Ischia-Napoli, il condizionatore del traghetto è fuori uso: 700 passeggeri assembrati sul ponte

Martedì 4 Agosto 2020 di Antonino Pane

Ancora assembramenti, ancora condizioni di viaggio pericolose per la diffusione del Covid. Questa volta sotto i riflettori è finito su un traghetto della MedMar, il “Rosa D’Abundo”, in partenza domenica sera alle 18,50 da Ischia. Le foto inviate da alcuni passeggeri documentano una situazione pericolosissima: centinaia e centinaia di persone assembrate nelle aree esterne della nave perché nei saloni erano guasti gli impianti di aria condizionata. Che la traversata non sarebbe stata proprio tranquilla lo si era capito già prima della partenza quando il comandante dell’ufficio circondariale marittimo di Ischia, Andrea Meloni è salito a bordo per una verifica di quanto i passeggeri continuavano a segnalare. «Abbiamo provveduto - ha detto - a far spostare i passeggeri dalle zone pericolose in moda da evitare ulteriori rischi». La decisione di far partire la nave a quel punto è stata la meno rischiosa: si tratta, infatti, di far scendere i 700 passeggeri per attendere le successive partenze. «In quella fascia di orario - ha aggiunto Meloni - dal porto di Ischia partono quattro navi per un totale di tremila passeggeri». I saloni senza aria condizionata hanno spinto i passeggeri verso l’esterno e questa scelta ha provocato pericolosi assembramenti sulle scale e sui terrazzi. «La stazza della nave - ha precisato il comandante Meloni - è stata rispettata e non sono saliti a bordo passeggeri in più rispetto si posti disponibili». 
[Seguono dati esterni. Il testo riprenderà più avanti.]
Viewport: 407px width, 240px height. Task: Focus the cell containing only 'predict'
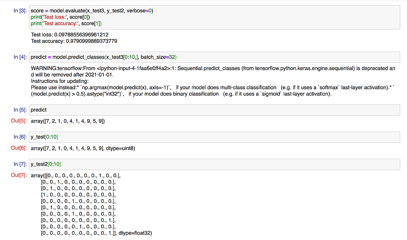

Sulla vicenda è intervenuto il consigliere regionale di Verdi-Europa Verde Francesco Borrelli: «Denunciamo queste situazioni da mesi, ora servono misure concrete per evitare disagi e contagi. Abbiamo inviato una nota alla Capitaneria di Porto affinché le partenze da e per isole nel fine settimana vengano regolamentate. Purtroppo la situazione è fuori controllo, nel fine settimana l’isola viene presa d’assalto dai visitatori e così la domenica sera il porto di Ischia diventa una vera a e propria bolgia ed i traghetti vengono riempiti fino all’ultimo spazio utile, creando così normi situazioni di disagio e di pericolo. I controlli ci sono, al porto di Ischia la Capitaneria di Porto e la Polizia Municipale è attiva e super impegnata ma ciò non basta a tenere sotto controllo la situazione». 
 


La compagnia, dal canto suo, dice di aver offerto, con ripetuti annunci, la possibilità a chiunque lo volesse di sbarcare e optare per il rimborso o per il trasferimento sulla corsa successiva delle 21. «Ci rendiamo conto dei disagi - spiega Emanuele D’Abundo, presidente di MedMar - ma non è stato possibile riparare l’impianto di aria condizionata. Abbiamo provveduto a far distribuite acqua gratis ai passeggeri ma, purtroppo, il protrarsi del fermo in porto ha ulteriormente reso disagevole la permanenza a bordo. Comunque espletare ti tutti gli inviti solo due passeggeri sono scesi ed optato per la partenza successiva». Intanto i Verdi continuano la loro battaglia. «Sospetto è il fatto che la MedMar abbia spessissimo l’aria condizionata rotta sui suoi traghetti - ha detto Mariarosaria Urraro, commissario di Europa Verde dell’isola d’Ischia - è da mesi che denunciamo questa pericolosa situazione eppure non sono state sin ora adottate misure concrete. I dati dimostrano che i contagi non sono cessati ma, anzi, sono in ripresa e questo è preoccupante, se non si prendono provvedimenti che vadano a regolare la sicurezza dei viaggiatori e dei cittadini, evitando sovraffollamenti per limitare contatti e contagi, a settembre potremmo avere delle brutte sorprese, ed una seconda ondata di epidemia è qualcosa che dobbiamo evitare ad ogni costo».